[Dataset entries]
·····

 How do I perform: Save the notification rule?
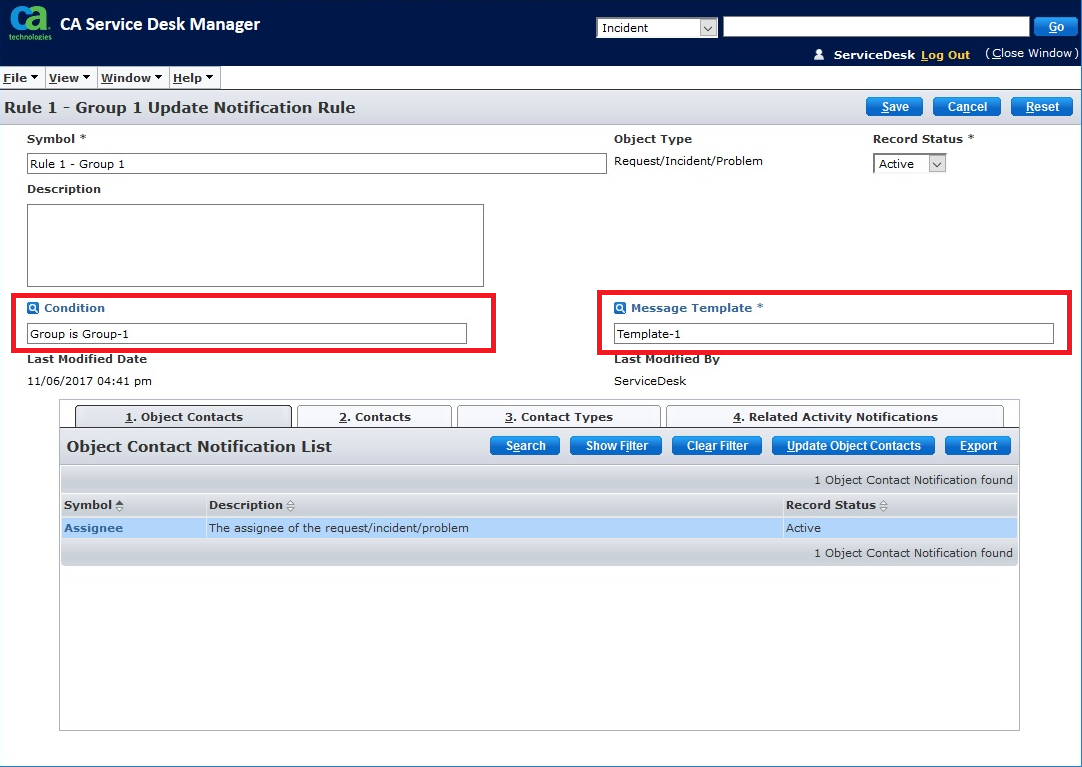(894, 107)
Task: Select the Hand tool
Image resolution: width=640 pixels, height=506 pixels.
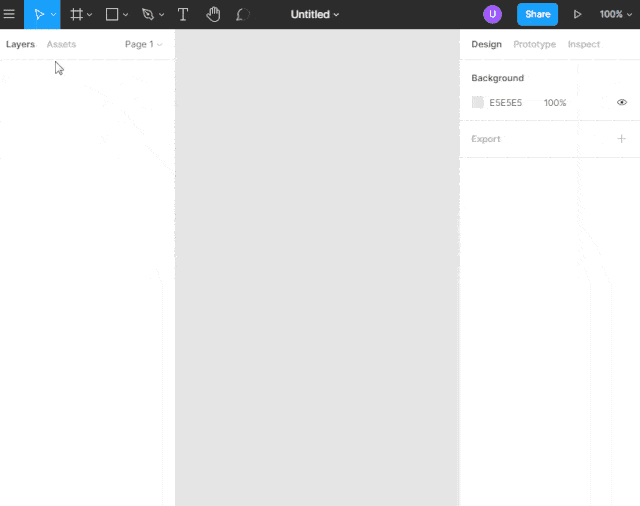Action: coord(213,14)
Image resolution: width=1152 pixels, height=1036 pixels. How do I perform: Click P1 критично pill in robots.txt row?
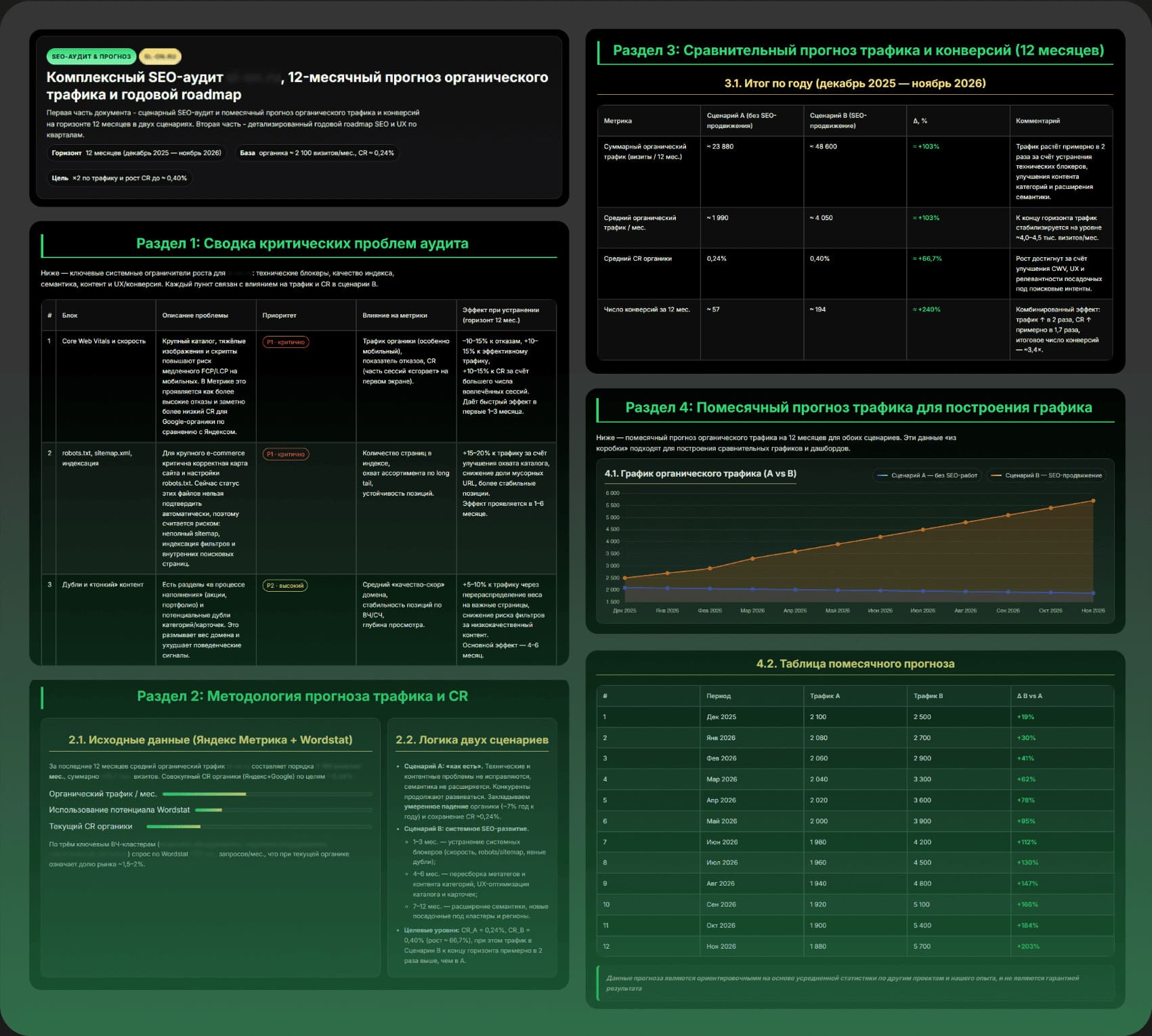pyautogui.click(x=286, y=454)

·····

Take the line containing "Task: Select the Hand tool" and every line after it up to the end of the entries, and quote them exactly. Both ends count; the pictures do not.

Task: Select the Hand tool
Image resolution: width=640 pixels, height=506 pixels.
Action: coord(213,14)
Image resolution: width=1152 pixels, height=1036 pixels. How do I perform: Click P1 критично pill in robots.txt row?
pyautogui.click(x=286, y=454)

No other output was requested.